Sunday night I had some spare time so I decided to check what could be done. I did not find any way to completely download the data by downloading reports etc… So I turned to Python and the fantastic scraping framework Scrapy.
A few hours later I had a working crawler and a bit later output in different formats. I will post something more technical about the process soon.
Here are the results:
This morning, big surprise, I found on Twitter that James McKinney has done a similar exercise last night. I guess Sunday night is hacking night for him too. I checked his data and realized that not all the database was available. So I thought I’d release my stuff anyway. Others may find it useful.
Today at lunch and later in the afternoon I finalized a few things.
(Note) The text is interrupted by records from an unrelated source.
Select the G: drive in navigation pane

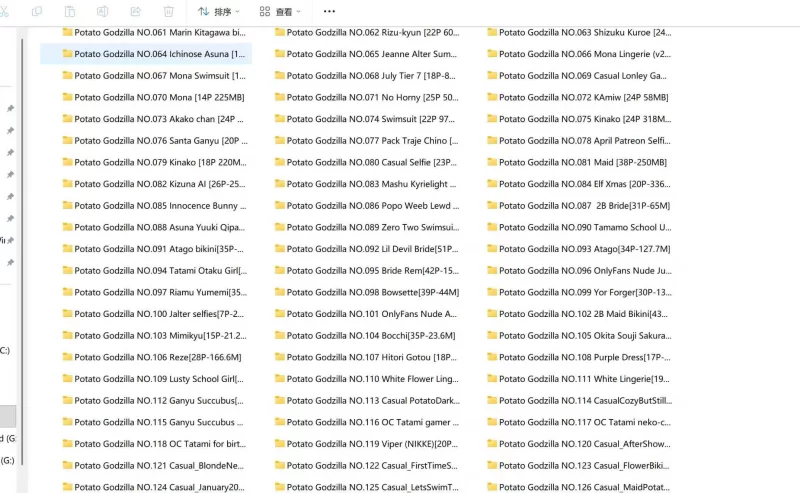point(7,460)
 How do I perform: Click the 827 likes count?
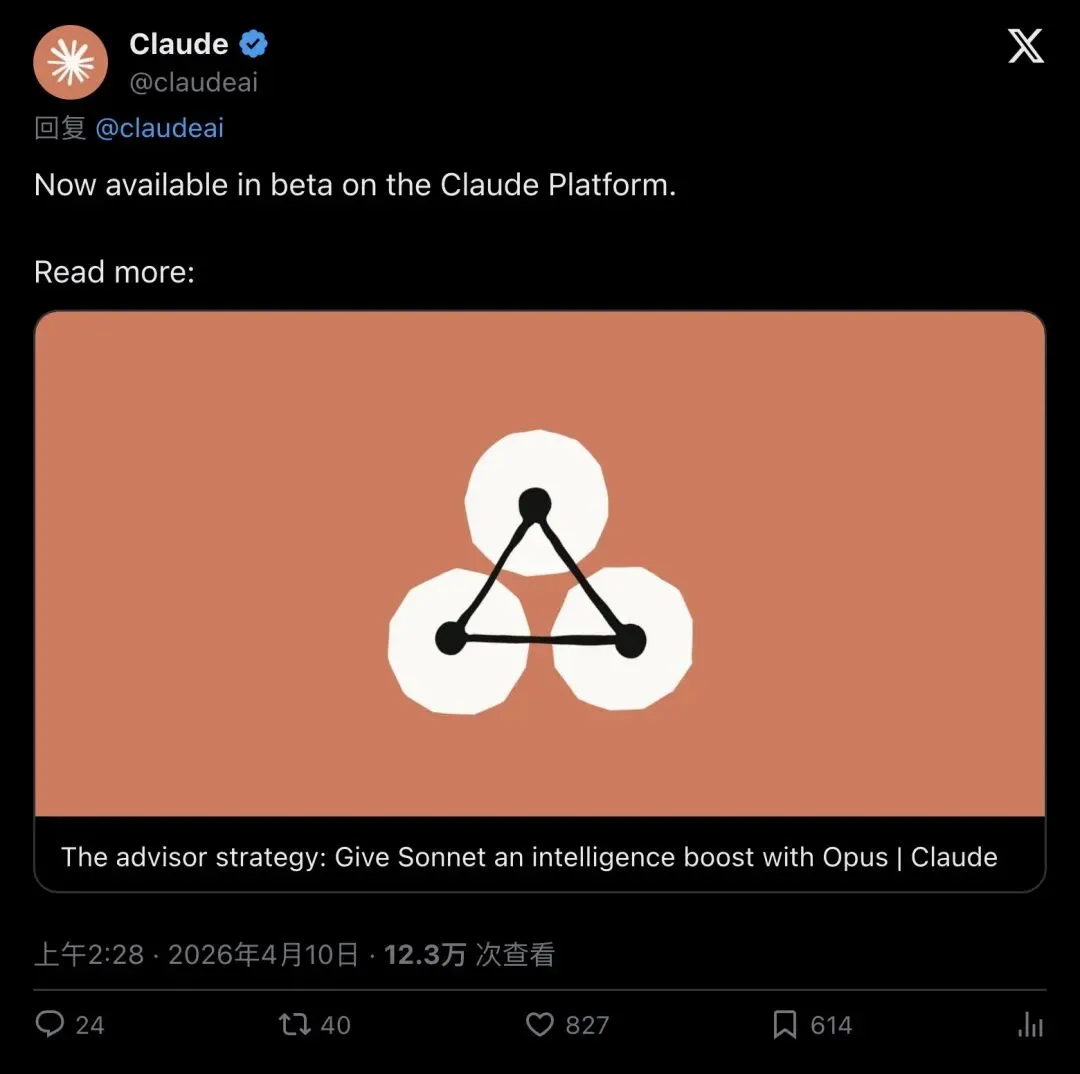point(587,1025)
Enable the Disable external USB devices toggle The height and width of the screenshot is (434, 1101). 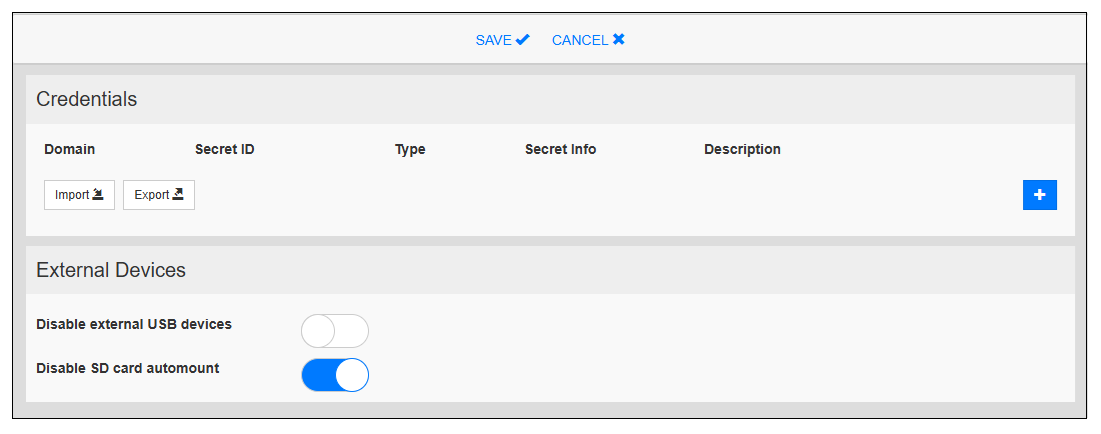coord(335,331)
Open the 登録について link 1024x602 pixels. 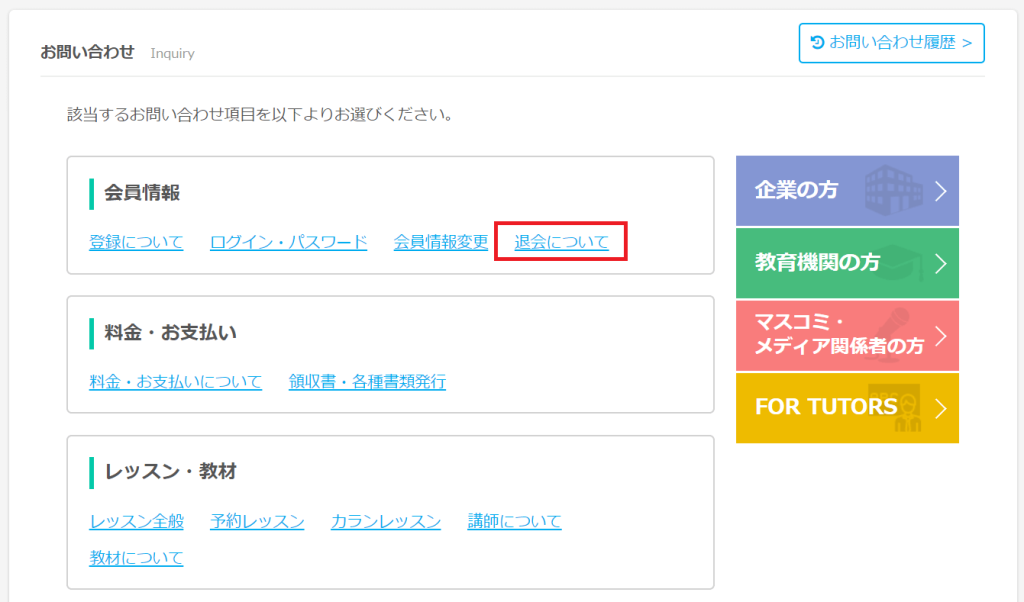(x=136, y=242)
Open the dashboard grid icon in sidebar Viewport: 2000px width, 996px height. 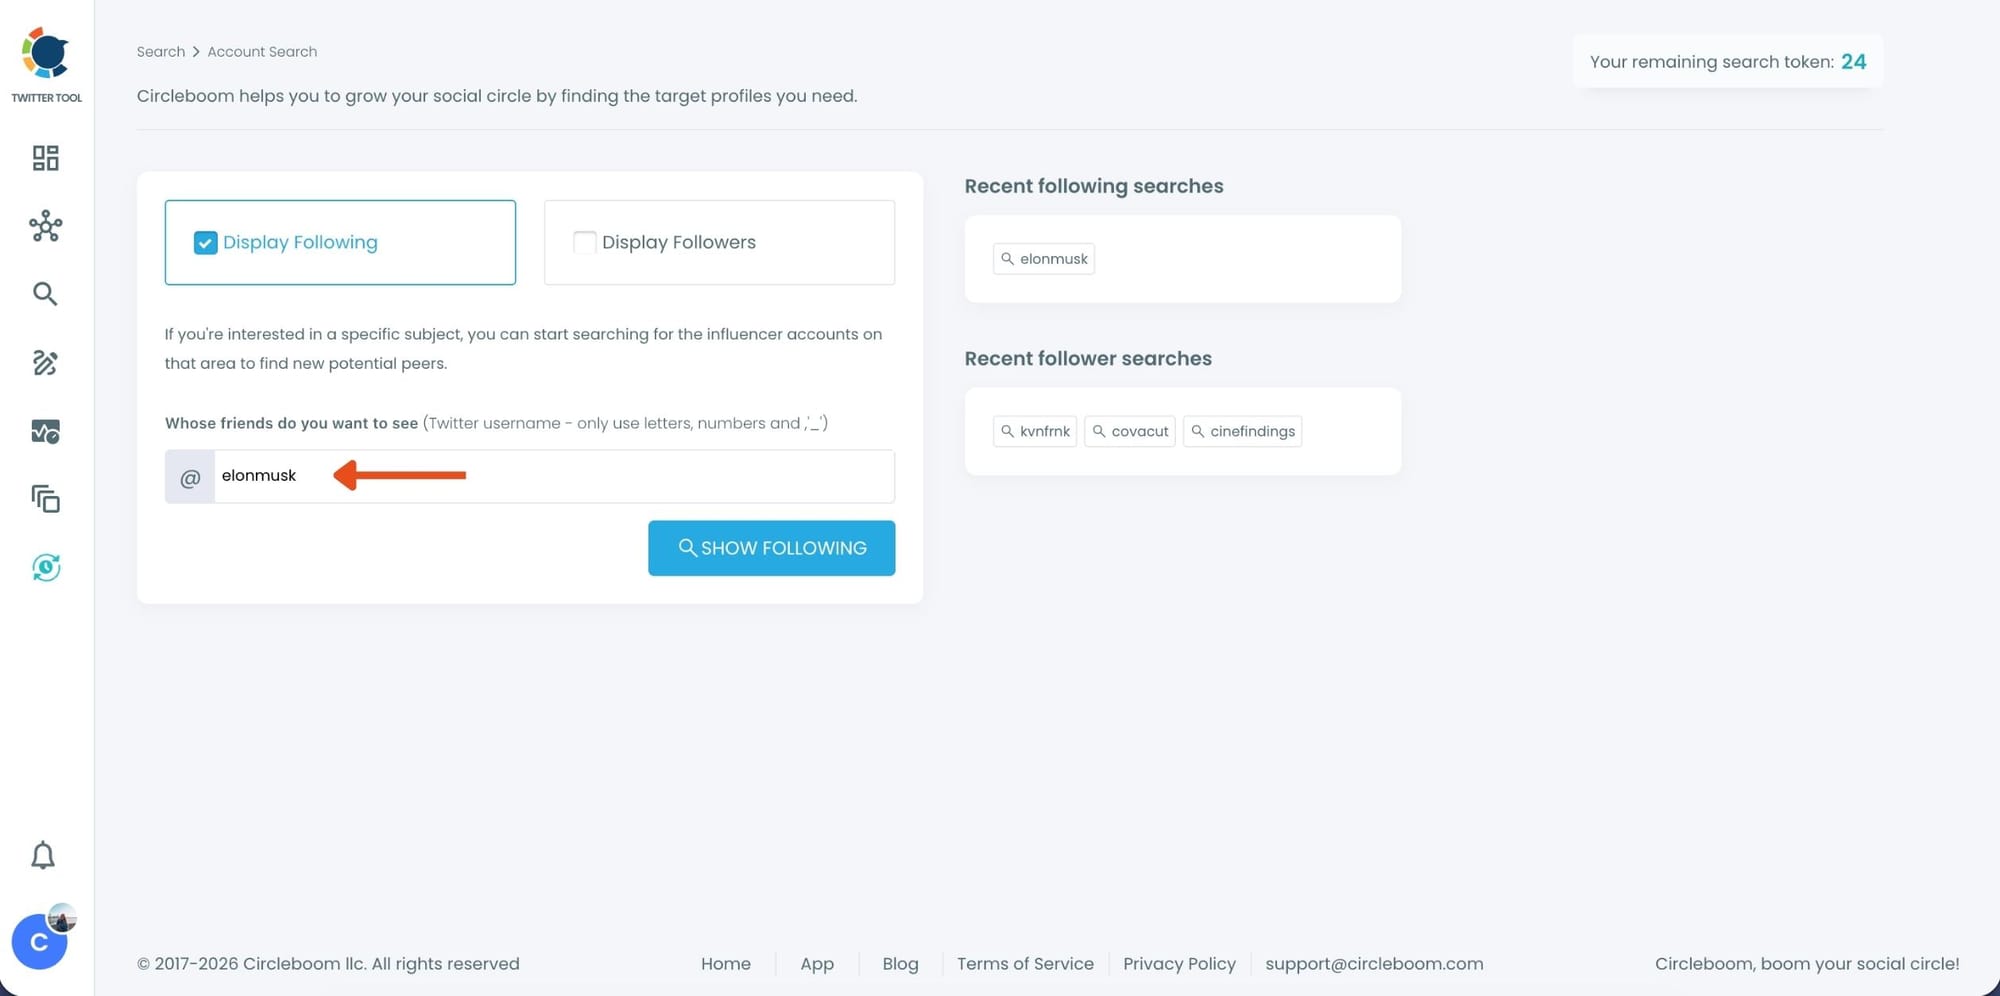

I wanted to display the KML on a map but the generated KMZ is too large to display on a Google Maps directly so I ended up using a Google Fusion Table.
Here are links to the Fusion table and the data in different format:
- Google Fusion Table (Click on Visualize then Map to get the map. Zoom in a bit to click on actual markers and see the description)
- KML (KMZ)
- CSV (Zipped)
- JSON (Zipped)
- Line JSON (One JSON entry per line) (Zipped)
UPDATE 2011/11/10: I’ve noticed a missing double-quote in the KML description field that caused two rows to be “merged” so I have regenerated the data, created a new fusion table with it and updated the links. I also removed the “fusion_marker” field from the non-KML format as it was added specifically for the fusion table.